Putzzeug von erkrankten Pferden darf nicht mit gesunden Pferden in Kontakt kommen. 

Können Pferde auf einem Quarantänebetrieb mit einer Impfung geschützt werden?

Bei der Druse gibt es in der Schweiz keinen zugelassenen Impfstoff. Die Wirksamkeit des vorhandenen Impfstoffs ist beschränkt. Aber die Forschung läuft. Bei Herpes gibt es Impfstoffe. Zwar sind Pferde dann nicht vollständig davor geschützt, aber der Krankheitsverlauf ist milder und sie geben weniger Viren an andere Pferde weiter. Der Impfschutz ist jedoch auf wenige Monate begrenzt. Nach einer Grund­immunisierung muss er alle sechs Monate aufgefrischt werden. Sind Pferde bereits erkrankt, ist eine Impfung nicht empfohlen. Ob die noch gesunden Pferde auf dem Betrieb geimpft werden sollten, ist mit dem behandelnden Tierarzt abzuklären.

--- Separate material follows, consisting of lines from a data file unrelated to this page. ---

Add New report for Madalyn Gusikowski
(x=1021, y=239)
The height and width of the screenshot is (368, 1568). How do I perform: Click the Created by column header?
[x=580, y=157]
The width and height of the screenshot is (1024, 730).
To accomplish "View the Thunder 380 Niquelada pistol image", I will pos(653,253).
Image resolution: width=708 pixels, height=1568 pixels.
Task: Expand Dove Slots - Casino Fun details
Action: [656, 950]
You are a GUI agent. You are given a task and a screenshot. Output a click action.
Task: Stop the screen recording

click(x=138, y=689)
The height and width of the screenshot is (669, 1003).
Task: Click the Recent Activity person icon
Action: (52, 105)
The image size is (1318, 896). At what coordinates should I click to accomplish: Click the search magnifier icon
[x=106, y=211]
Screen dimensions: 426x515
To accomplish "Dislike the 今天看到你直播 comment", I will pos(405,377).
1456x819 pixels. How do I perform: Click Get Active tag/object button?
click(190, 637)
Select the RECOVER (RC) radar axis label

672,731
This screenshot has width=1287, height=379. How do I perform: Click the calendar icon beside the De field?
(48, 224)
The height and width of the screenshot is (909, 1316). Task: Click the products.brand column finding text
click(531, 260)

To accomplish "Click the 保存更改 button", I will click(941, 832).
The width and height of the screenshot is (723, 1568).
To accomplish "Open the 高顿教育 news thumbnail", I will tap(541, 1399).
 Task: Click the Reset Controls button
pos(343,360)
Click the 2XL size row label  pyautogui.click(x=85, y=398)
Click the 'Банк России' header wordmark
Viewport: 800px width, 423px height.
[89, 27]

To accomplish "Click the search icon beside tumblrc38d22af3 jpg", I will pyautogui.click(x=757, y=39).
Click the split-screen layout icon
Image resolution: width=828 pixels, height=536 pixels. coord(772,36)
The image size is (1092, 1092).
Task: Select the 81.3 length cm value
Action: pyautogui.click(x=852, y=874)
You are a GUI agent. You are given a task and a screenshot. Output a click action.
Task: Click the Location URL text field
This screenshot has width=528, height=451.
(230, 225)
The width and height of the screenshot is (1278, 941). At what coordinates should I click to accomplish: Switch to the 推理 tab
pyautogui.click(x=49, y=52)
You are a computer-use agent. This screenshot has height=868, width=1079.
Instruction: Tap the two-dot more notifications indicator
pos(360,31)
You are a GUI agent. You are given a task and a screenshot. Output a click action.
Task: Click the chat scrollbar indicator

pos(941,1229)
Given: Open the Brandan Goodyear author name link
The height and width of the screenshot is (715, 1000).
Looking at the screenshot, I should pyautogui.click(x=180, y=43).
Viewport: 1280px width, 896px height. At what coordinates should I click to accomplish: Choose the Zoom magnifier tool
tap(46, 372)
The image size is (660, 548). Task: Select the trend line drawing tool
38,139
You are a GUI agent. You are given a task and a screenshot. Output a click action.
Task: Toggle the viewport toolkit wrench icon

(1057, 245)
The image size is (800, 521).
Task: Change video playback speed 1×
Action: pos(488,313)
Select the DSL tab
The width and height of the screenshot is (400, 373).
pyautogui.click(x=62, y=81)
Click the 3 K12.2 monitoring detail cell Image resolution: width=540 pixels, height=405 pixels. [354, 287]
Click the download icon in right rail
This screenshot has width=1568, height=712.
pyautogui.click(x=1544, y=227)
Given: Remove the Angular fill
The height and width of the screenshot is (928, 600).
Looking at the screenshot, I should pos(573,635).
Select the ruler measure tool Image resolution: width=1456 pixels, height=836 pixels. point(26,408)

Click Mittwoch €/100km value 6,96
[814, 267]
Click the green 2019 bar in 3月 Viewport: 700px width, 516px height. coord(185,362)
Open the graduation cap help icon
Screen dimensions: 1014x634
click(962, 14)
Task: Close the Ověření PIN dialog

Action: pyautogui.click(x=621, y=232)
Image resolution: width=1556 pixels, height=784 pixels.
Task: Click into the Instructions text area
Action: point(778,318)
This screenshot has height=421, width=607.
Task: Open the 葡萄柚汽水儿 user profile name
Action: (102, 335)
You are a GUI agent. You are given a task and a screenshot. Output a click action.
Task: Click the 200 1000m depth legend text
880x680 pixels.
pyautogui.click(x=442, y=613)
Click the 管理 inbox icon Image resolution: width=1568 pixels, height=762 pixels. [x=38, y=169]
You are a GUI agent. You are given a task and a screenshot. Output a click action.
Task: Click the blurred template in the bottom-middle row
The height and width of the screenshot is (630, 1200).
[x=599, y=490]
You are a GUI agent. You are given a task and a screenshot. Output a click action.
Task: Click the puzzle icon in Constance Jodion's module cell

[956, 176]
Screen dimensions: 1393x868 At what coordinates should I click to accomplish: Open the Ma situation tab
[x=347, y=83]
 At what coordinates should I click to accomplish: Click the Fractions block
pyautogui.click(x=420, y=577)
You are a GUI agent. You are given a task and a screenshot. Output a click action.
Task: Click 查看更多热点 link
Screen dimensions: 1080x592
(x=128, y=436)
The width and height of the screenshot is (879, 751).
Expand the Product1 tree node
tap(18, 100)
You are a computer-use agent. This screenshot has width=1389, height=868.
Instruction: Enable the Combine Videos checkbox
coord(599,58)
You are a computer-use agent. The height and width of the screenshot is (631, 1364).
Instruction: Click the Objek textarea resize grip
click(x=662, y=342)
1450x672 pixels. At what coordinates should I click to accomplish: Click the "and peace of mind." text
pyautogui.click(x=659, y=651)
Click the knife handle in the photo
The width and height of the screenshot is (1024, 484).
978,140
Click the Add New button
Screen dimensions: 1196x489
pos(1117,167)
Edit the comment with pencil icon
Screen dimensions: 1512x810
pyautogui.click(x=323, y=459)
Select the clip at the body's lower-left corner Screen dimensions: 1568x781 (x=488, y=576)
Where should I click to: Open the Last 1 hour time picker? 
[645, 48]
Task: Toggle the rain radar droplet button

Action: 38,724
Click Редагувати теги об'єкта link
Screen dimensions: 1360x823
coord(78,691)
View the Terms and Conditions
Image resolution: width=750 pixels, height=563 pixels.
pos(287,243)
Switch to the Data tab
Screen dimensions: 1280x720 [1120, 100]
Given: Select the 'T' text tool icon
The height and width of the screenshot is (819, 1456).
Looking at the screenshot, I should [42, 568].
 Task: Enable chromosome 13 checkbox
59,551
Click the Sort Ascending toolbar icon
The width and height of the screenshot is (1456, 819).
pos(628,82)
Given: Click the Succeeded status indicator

Vorsicht ist also besser als Nachsicht?

Auf jeden Fall! Und das betrifft nicht nur das Impfen. Da ein Befall mit infektiösen Erregern auch bei gröss­ter Sorgfalt jeden Betrieb treffen kann, ist es sehr empfehlenswert, einen Notfallplan für dieses Szenario vorzubereiten. Die Schweiz ist hier gegenüber gewissen anderen Ländern etwas im Hintertreffen. Stallbetreiber sollten sich in ruhigen Zeiten mit ihrem Tierarzt zusammensetzen und individuell besprechen, wie sie im Krankheitsfall reagieren müssen, welche räumlichen Vorkehrungen zu treffen sind, welches Material – zum Beispiel die Schutzkleidung – für den Notfall angeschafft werden muss. Dazu gehört auch ein Kommunikationskonzept: Wer ist die Ansprechperson im Stall? Welcher Tierarzt übernimmt das Krankheitsmanagement? Wer gut auf die Notlage vorbereitet ist, hilft Panik zu vermeiden und macht keine Fehler. Zudem sollte es zur Selbstverständlichkeit wer­den, dass Neuzugänge in Ställen – insbesondere aus dem Ausland – in den ersten Tagen separat gehalten und gut beobachtet werden, um deren Gesundheitszustand zu überwachen, bevor sie in den festen Bestand integriert werden.

Was möchten Sie den Pferdeleuten noch mitgeben?

Ich möchte alle aufrufen, beim Krankheitsmanagement mitzuhelfen. Die Kommunikation von infektiösen Erkrankungen ist von zentraler Bedeutung. Man darf nicht mit dem Finger auf die betroffenen Betriebe zeigen, denn es kann jeden treffen. Vielmehr sollten alle – Stallbetreiber, Tierarzt, Pferdebesitzer – am gleichen Strick ziehen. Nur so können wir eine Ausbreitung der Krankheiten eindämmen und den Pferden viel Leid ersparen.

Der Kartenausschnitt zeigt Krankheitsfälle und Pferde mit spezifischen Krankheitssymptomen, die vom 1. Oktober bis 7. November via Equinella gemeldet wurden. Blau: ein betroffenes Tier. Gelb: zwei bis fünf betroffene Tiere.